ですが、本題は、悲しき殺人鬼ミスターDの物語。
彼の犯した罪に同情の余地はありません。ですが彼の生い立ちは同情を誘うものです。
鑑賞者の心の琴線に触れるバランス感覚が絶妙な脚本。いえ、これは原作があるわけですから、原作が素晴らしいのでしょう。
リーバ・マクレーンという女性とのエピソードを通し、ダラハイドの善良性を前面に押し出す描き方は最早卑怯な感じすらします。
観客はいつの間にかダラハイドに感情移入します。そしてその一方で、いつ彼が暴走するのか、不安な気持ちがいつもつきまといます。
もともと人の心の闇を描くサイコスリラーが好きなので、好きなジャンルをこの完成度で仕上げられると、ため息しか出ません。
ただ一つ注文をつけるならば、犯行動機についてです。『幼き頃の虐待』という抽象的で曖昧な表現にとどめてしまっています。
標的となる家族の選び方の基準も、『自分の会社にビデオ製作を頼んだから』というだけのもの。

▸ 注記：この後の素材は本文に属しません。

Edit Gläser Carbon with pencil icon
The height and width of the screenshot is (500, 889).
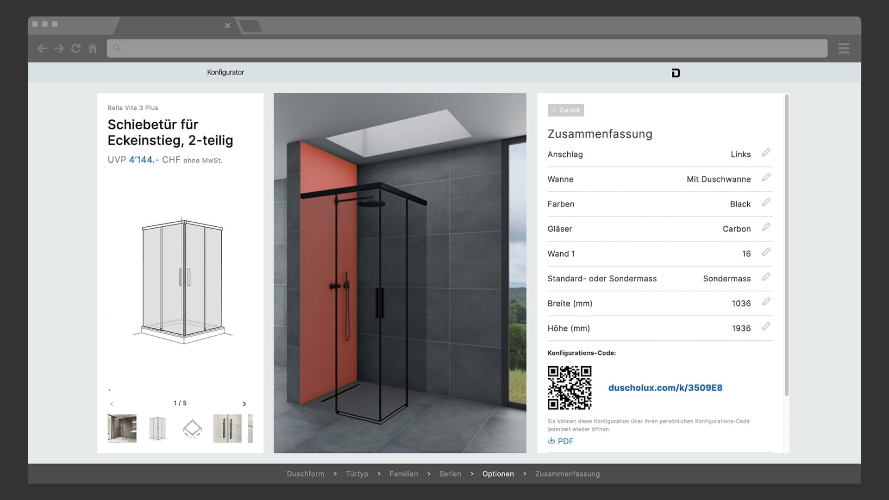(x=766, y=227)
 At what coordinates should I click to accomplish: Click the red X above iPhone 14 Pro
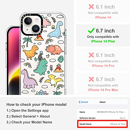[x=91, y=55]
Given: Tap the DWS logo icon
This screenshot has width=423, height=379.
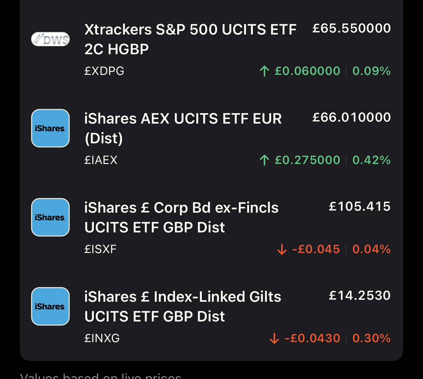Looking at the screenshot, I should (x=50, y=39).
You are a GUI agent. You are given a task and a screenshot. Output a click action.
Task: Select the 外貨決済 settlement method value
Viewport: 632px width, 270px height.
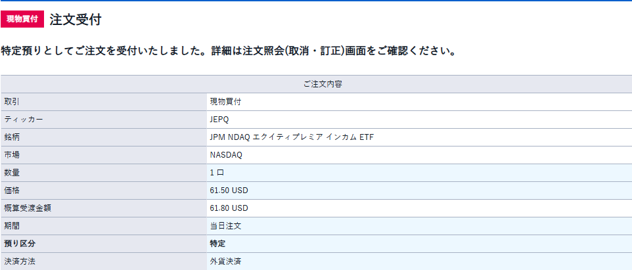tap(225, 261)
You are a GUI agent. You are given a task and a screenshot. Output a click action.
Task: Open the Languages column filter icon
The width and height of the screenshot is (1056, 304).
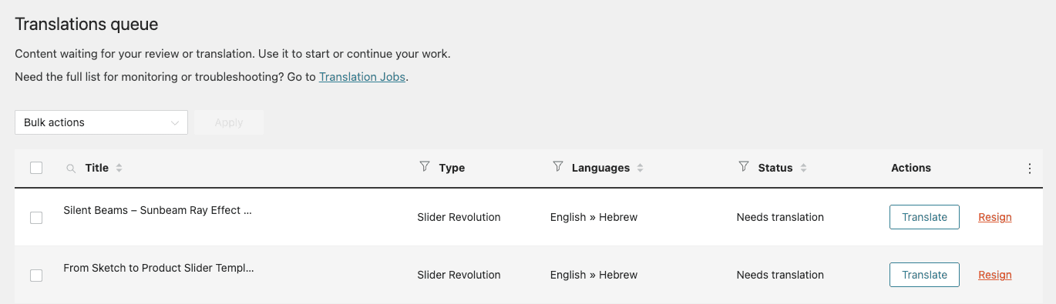[558, 167]
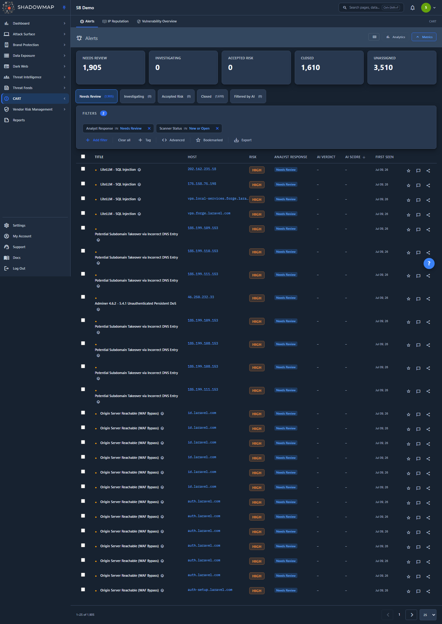The width and height of the screenshot is (442, 624).
Task: Open the user avatar account dropdown
Action: 428,8
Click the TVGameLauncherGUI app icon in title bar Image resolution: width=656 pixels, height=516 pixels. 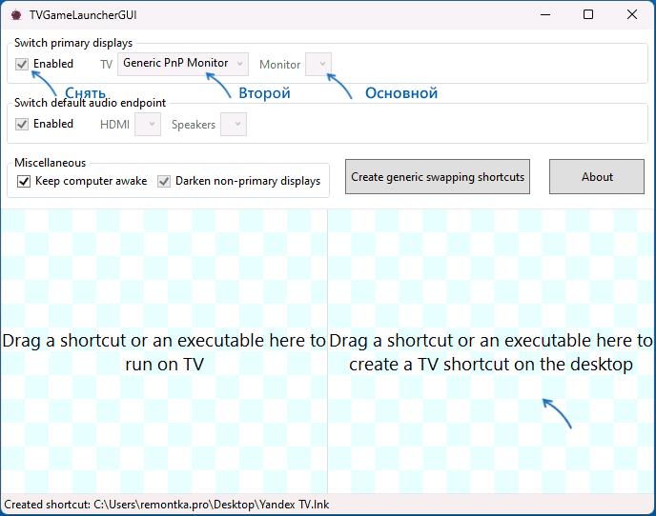[x=15, y=15]

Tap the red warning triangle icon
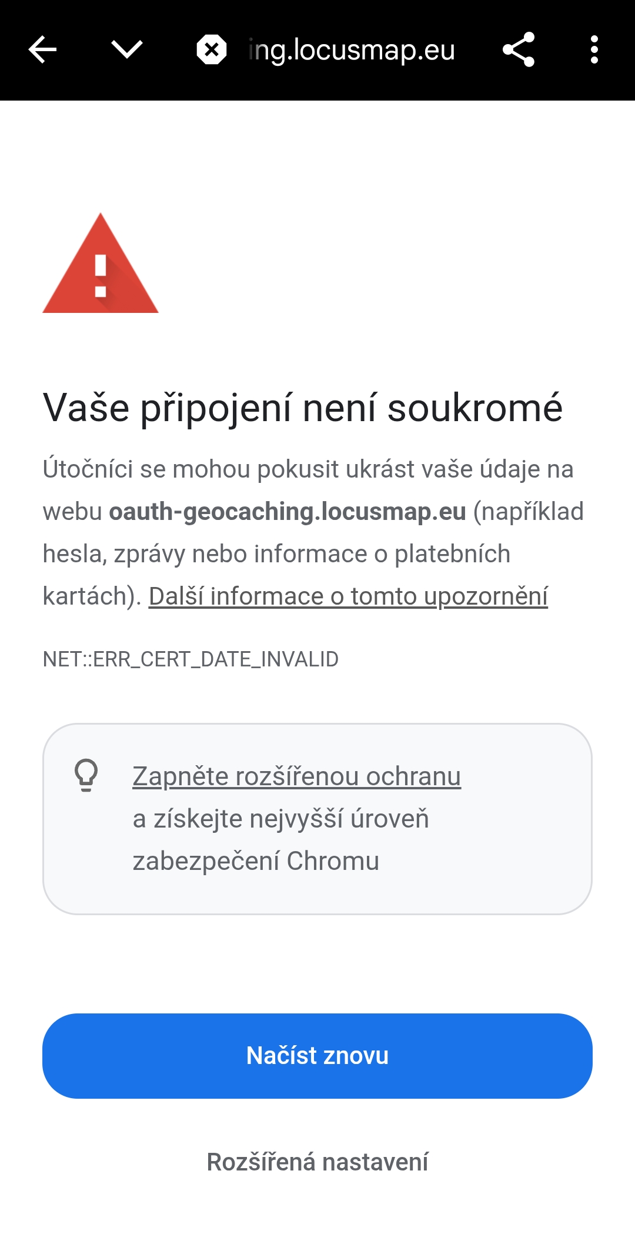coord(101,265)
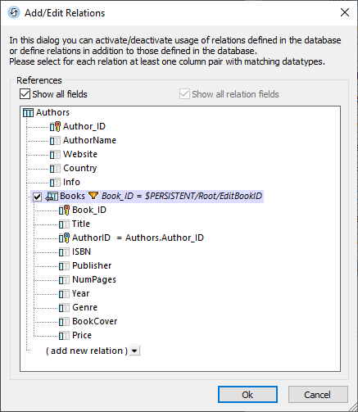The image size is (358, 412).
Task: Click the filter funnel icon beside Books
Action: (93, 196)
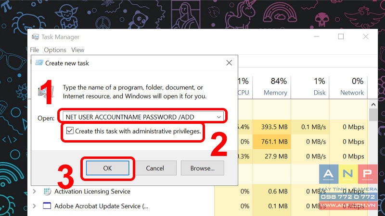Select the Adobe Acrobat Update Service icon
The width and height of the screenshot is (385, 216).
pos(47,206)
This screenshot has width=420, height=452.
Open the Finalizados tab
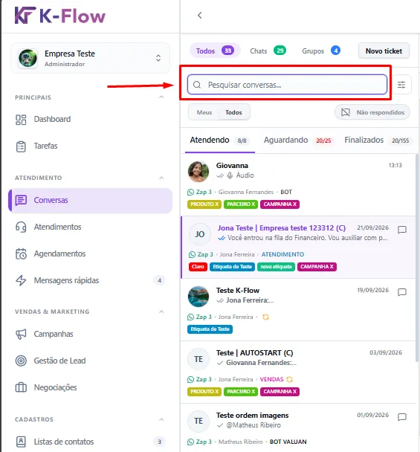point(377,141)
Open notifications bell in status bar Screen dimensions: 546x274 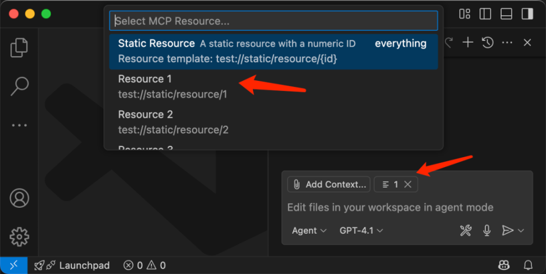coord(528,265)
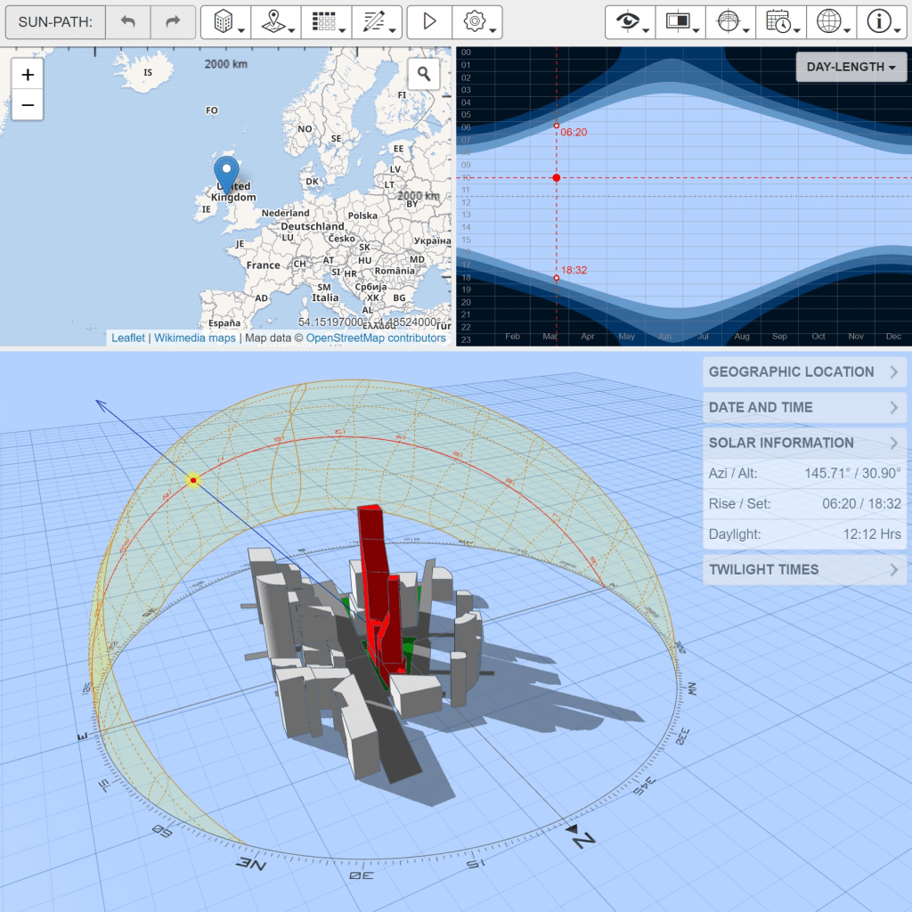Screen dimensions: 912x912
Task: Click the redo arrow in toolbar
Action: (x=174, y=21)
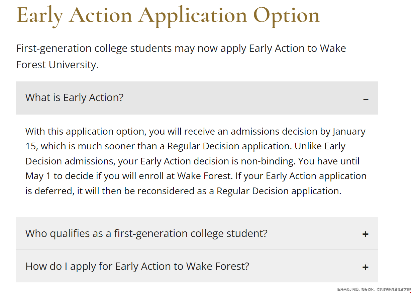Expand Who qualifies as a first-generation college student?
411x293 pixels.
[x=197, y=233]
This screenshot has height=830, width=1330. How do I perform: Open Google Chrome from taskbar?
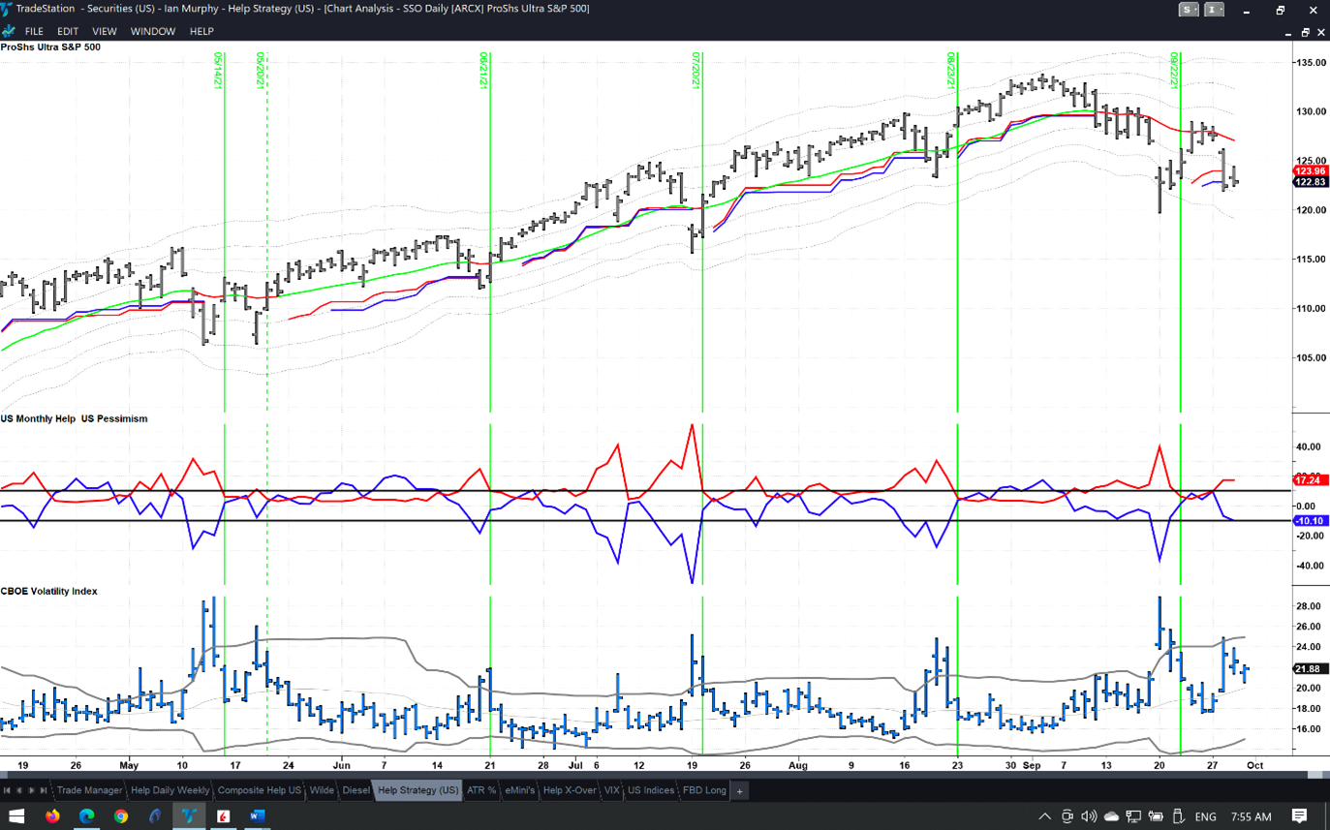point(120,816)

そうではなく、なぜあの二家族が標的にされたのか、それこそがこの作品で一番知りたかったことです。肝心の部分を描いてくれていません。ダラハイドの生い立ちと、彼が狂気に走った理由を、もっと明確に結びつけてほしいのです。
ラストは、ダラハイドがサプライズを仕掛けます。
エンターテイメントとしは成功でしょう。映画としては間違いなく盛り上がります。
ですが作品の格はどうでしょうか。
ラストの仕掛けによって、よくある娯楽サスペンスに成り下がってはいませんか。
ダラハイドが愛する女性を殺せずに、自殺して終わる。
美しく悲しくやるせないラストとして相応しいと思ったんですけどね。